Wednesday, October 29, 2008

for whom? here? please!

"Some glad morning when this life is o'er/ I'll fly away." There was always the sound of jumping when I played that song in Pullman. Maybe because Caesar Paul was always jumping and because it is a happy thing--one day we will fly away! Most people find themselves in the unsettling paradox that they do not look forward to death--no, that would be morbid--but they also do not look forward to life--that would be hopeful, and we have all been hurt by unmet hopes and dreams. As I studied for the sermon this Sunday I found my own heart aching, caught by another paradox. You see, I am so so so happy to be loved by God. I have felt so sure lately, so loved. Sure like the way you should feel about getting married. I am so happy to wake up and say, "I do," to God in the morning. There is an ache though. I feel it even now. It is a drawn soberness. There are people numbering in the hundreds (I do not exaggerate) that have come into the coffee shop in the last decade that have walked out an never met Jesus. They may have seen Him, but they did not leave leaping, carrying their mats. We have been at it long enough to see a generation come and go, with only a few saved. Even now they come, homeless from all corners of Bremerton, kids from different school districts, gays and gang-bangers, hippies and medieval-wannabes, and the normals too. "Raindrops of mercy are falling, but for the showers we plead."

"What can be given in exchange for a soul?" Would you give five minute to pray? I'll make the Abrahamic bargain: what about ten? 15? For one soul? For two? For a child being raised by a prostitute. For a girl who has to find creative ways to stick herself with needle because the typical spots are infectious. For a bum who can't stop boozing. For a fatherless young man who can't find a job or a place to live, and who is beginning to realize that God is a father. For a man who won't look you in the eye because he is so scared of himself. For me who wants to worship in the midst of it all. "Be still and know that I am God. I WILL be exalted among the nations, I WILL be exalted in the earth" (Psalm 46). What about here, God? Even here? Show everybody, God. Just like you showered down fire on Elijah's altar of rough, uncut rocks, shower down here.

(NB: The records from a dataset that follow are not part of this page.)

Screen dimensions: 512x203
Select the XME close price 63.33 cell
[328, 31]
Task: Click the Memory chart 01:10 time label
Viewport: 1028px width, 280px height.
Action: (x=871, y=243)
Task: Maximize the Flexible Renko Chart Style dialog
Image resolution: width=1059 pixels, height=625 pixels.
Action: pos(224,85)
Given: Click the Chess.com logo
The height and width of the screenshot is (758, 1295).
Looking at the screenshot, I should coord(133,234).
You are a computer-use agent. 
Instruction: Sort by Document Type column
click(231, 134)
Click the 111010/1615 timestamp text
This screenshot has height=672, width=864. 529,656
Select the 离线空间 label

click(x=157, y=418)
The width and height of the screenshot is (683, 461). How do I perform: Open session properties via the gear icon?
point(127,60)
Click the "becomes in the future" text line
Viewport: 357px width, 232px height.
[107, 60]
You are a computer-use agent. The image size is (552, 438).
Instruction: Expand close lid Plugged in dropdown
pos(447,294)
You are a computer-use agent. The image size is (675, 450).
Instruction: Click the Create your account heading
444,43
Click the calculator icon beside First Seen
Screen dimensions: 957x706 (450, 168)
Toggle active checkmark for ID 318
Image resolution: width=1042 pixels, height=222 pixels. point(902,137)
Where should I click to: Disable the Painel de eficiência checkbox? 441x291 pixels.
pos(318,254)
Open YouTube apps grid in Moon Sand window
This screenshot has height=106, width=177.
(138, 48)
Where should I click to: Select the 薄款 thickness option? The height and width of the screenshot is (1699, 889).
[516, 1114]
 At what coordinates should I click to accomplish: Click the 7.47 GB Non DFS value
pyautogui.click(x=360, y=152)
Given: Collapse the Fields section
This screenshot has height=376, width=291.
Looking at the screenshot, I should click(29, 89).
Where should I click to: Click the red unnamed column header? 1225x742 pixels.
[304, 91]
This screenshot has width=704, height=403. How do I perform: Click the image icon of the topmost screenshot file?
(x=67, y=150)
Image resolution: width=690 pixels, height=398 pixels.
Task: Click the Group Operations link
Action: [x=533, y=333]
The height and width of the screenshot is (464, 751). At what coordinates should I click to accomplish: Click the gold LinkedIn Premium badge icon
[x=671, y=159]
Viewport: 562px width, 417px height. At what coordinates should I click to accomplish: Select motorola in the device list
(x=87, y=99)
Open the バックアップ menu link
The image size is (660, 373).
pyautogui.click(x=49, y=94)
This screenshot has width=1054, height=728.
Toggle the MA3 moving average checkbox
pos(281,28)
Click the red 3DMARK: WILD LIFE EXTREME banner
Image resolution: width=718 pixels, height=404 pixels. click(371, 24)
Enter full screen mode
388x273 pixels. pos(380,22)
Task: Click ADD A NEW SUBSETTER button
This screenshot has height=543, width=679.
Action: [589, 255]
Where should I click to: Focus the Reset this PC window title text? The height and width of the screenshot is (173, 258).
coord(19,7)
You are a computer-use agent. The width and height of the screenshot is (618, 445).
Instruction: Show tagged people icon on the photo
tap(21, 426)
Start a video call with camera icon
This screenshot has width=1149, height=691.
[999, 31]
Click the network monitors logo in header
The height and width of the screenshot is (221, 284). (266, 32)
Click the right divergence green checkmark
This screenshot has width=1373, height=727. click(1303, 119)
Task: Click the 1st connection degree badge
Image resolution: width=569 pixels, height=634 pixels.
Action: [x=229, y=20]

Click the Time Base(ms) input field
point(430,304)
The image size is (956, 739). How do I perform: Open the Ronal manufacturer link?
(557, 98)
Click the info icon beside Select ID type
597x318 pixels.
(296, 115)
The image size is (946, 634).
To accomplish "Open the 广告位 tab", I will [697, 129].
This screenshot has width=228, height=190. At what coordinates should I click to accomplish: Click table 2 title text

Please pray for me as I prepare to teach this Sunday. Those who have had the challenge of being close to me know that I can sometimes carry a very serious demeanor while preparing for a sermon. It always feel the weightiness of the undertaking. The days can carry a unique contentment, along with a unique loneliness. I get antsy when I study, as if the material is too rich for my soul. And it is strange how hard it is to share those riches. I often have to pace. It is a time set apart. Pray that I will think clearly and love well.

"Just a few more weary days and then/ I'll fly away."

3 comments:

Neil said...

Praying for you as you prepare, and as you speak, for those who hear the message, and for those who don't, God's word does not return to Him void - praying for you man.

Anonymous said...

Hey man, I'll sure be praying for you. I'm so glad to hear that God has been teaching you and has been giving you a heart for people, that is so encouraging. Love you man.

Caleb Bouma said...

Hey brother, I'll pray for you from the Sahara. Oh, what glory is there to be seen, and shared! So look with eyes of faith brother, and feed the sheep, feed them with trembling and love - by the Spirit.